#### Exercise tasks:
a: Please reproduce the case account about Mr J word for word, everything from "Among the patients" down to "T prescribed domperidone.".
b: In one to three sentences, explain why the surgical team performed an above-knee amputation, according to the case account about Mr J.
c: Continue the case account about Mr J from its final sentence.

#### Text for analysis:
Among the patients of Dr T and Dr U was a sixty-year-old man, Mr J, who was a heavy smoker. He first saw Dr T to complain of body aches and sickness. The examination proved unremarkable and, suspecting a viral infection, Dr T prescribed domperidone.
Five days later, Mr J was visited at home by Dr U. He described chest aches and pain, and on examination the liver appeared to be enlarged. Trimethoprim and an alginate barrier antacid were prescribed for the suspected chest infection. Dr U also ordered a chest x-ray, which was carried out immediately and revealed a large area of consolidation in the right upper lobe and apex. Ciprofloxacin was prescribed in place of the trimethoprim.
On the next occasion, two days later, Mr J was seen by a deputising doctor after complaining of pain in the leg and the foot. On examination, straight leg raising was restricted to 80 degrees on the right. Although the leg looked blue, a pulse was felt in the foot. A diagnosis of sciatica was made by the doctor, who prescribed an NSAID gel and coproxamol.
According to Dr T’s notes, Mr J consulted him again three days afterwards, and co-codamol was prescribed for his leg pains.
The following day, Dr T visited Mr J at home. He discovered a cold, pulseless right foot and arranged for immediate admission to a surgical unit. The arteriogram showed an occlusion of the superficial femoral artery just beyond its origin, with no vessel filling below the knee.
An endarterectomy and femoropopliteal bypass were tried without success, leaving the surgical team with little choice but to perform an above-knee amputation.

#### Data provided:

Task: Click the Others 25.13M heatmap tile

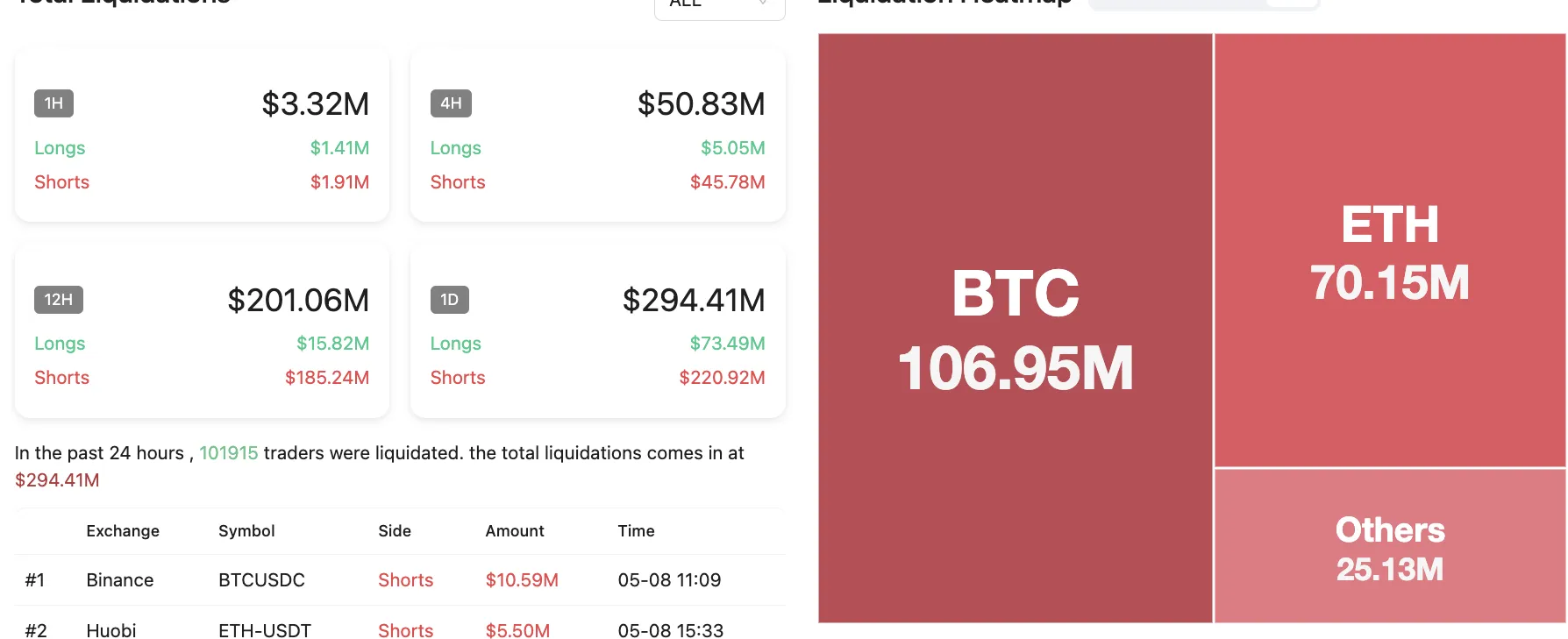Action: click(1389, 548)
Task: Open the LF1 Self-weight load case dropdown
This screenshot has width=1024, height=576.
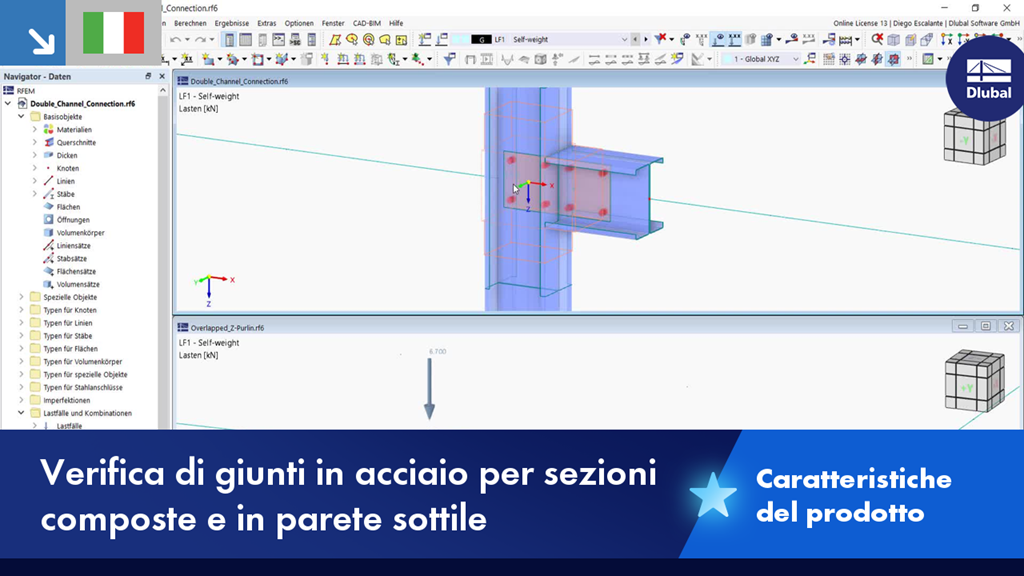Action: pos(623,37)
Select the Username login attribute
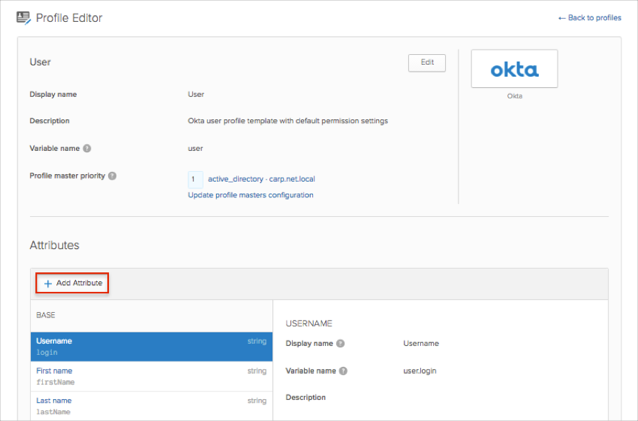This screenshot has width=638, height=421. click(x=151, y=346)
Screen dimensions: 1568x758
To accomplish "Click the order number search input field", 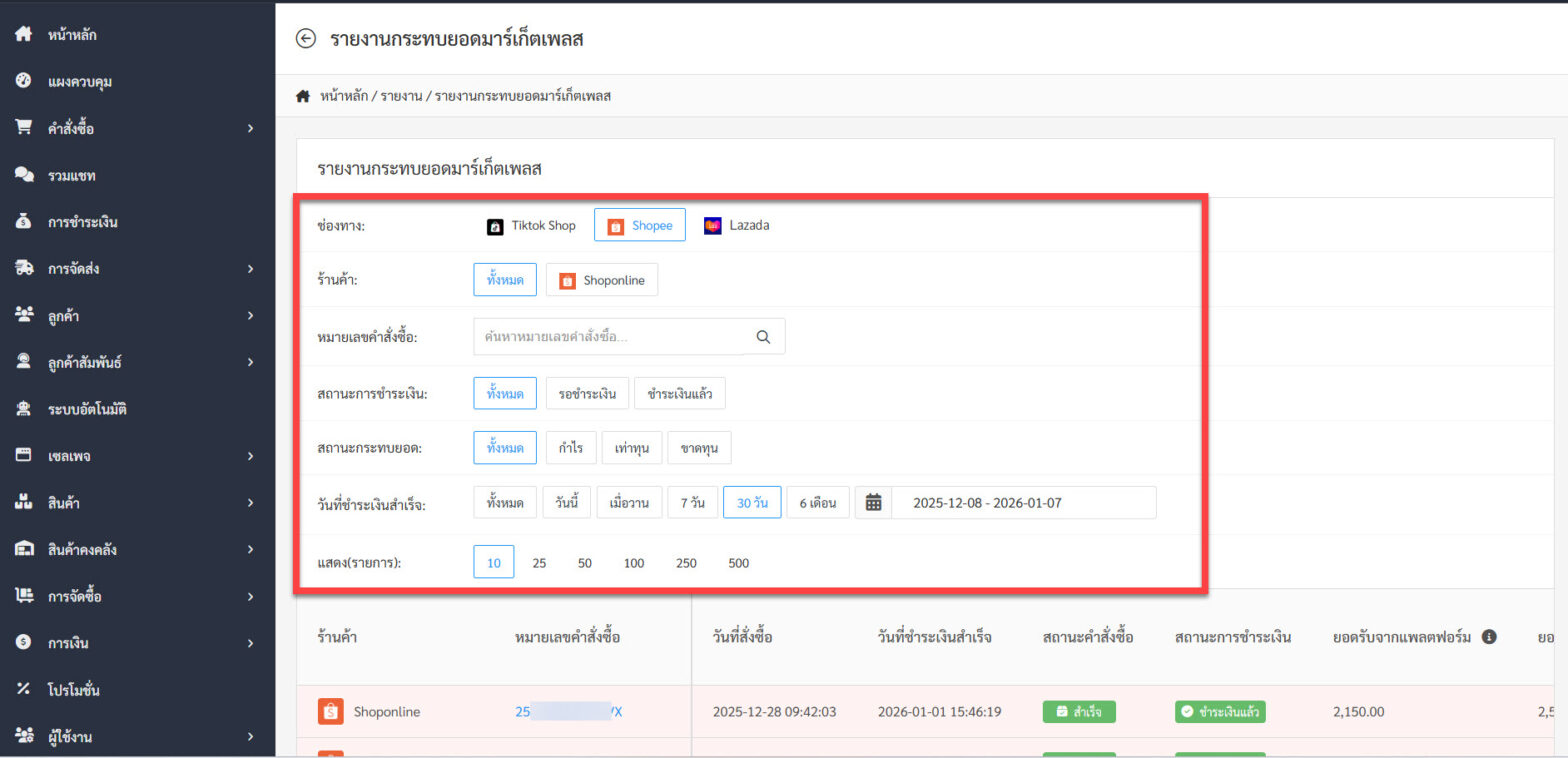I will (610, 337).
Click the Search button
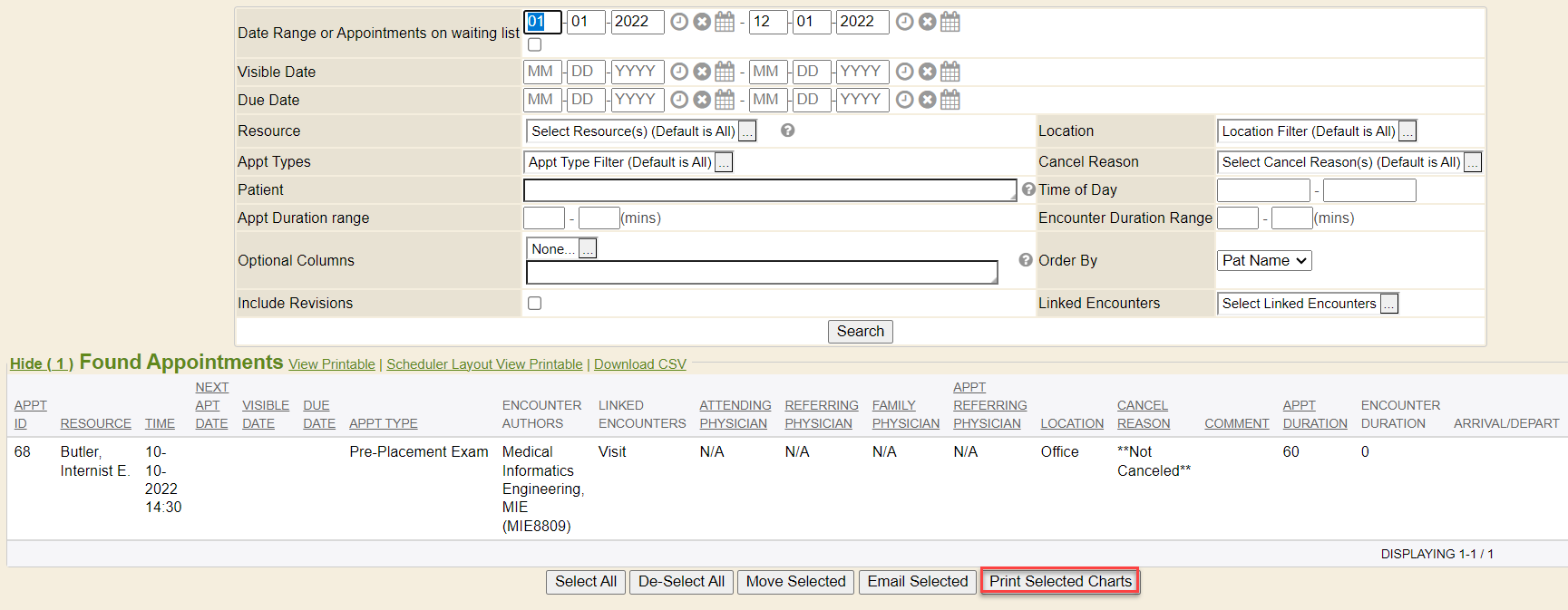The width and height of the screenshot is (1568, 610). 860,332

#### Task responses:
a:
Among the patients of Dr T and Dr U was a sixty-year-old man, Mr J, who was a heavy smoker. He first saw Dr T to complain of body aches and sickness. The examination proved unremarkable and, suspecting a viral infection, Dr T prescribed domperidone.

b: The surgical team performed the amputation because the endarterectomy and femoropopliteal bypass they tried first did not succeed. That failure left them with little choice but to amputate above the knee.

c:
It was alleged by Mr J’s representatives that Dr T and Dr U had failed to examine the foot or to check the pulse or reflexes, thus failing to diagnose ischaemia and incipient gangrene.
We asked two experts to review the case. Their opinion was that the standard of care provided by the two doctors had not fallen below that expected of a competent medical practitioner. Both felt that the severe pain in the patient’s leg and foot had most likely occurred after Dr U had visited the patient at home.
One expert stated his belief that the arterial embolism had developed either on the day of his admission to hospital or during the day preceding it. ‘This may have been occasioned by his concurrent pneumonia but could not have been diagnosed significantly earlier than it was.
‘In my opinion, the doctors concerned took all necessary and appropriate steps that would have been taken by any competent general practitioner.’
It was resolved to defend the case. When it reached trial, it soon became clear that the strength of the defence, including the high standard of the clinical notes, would prove decisive in countering the allegation of negligence. The prosecution discontinued the case, and an order for costs was made against Mr J.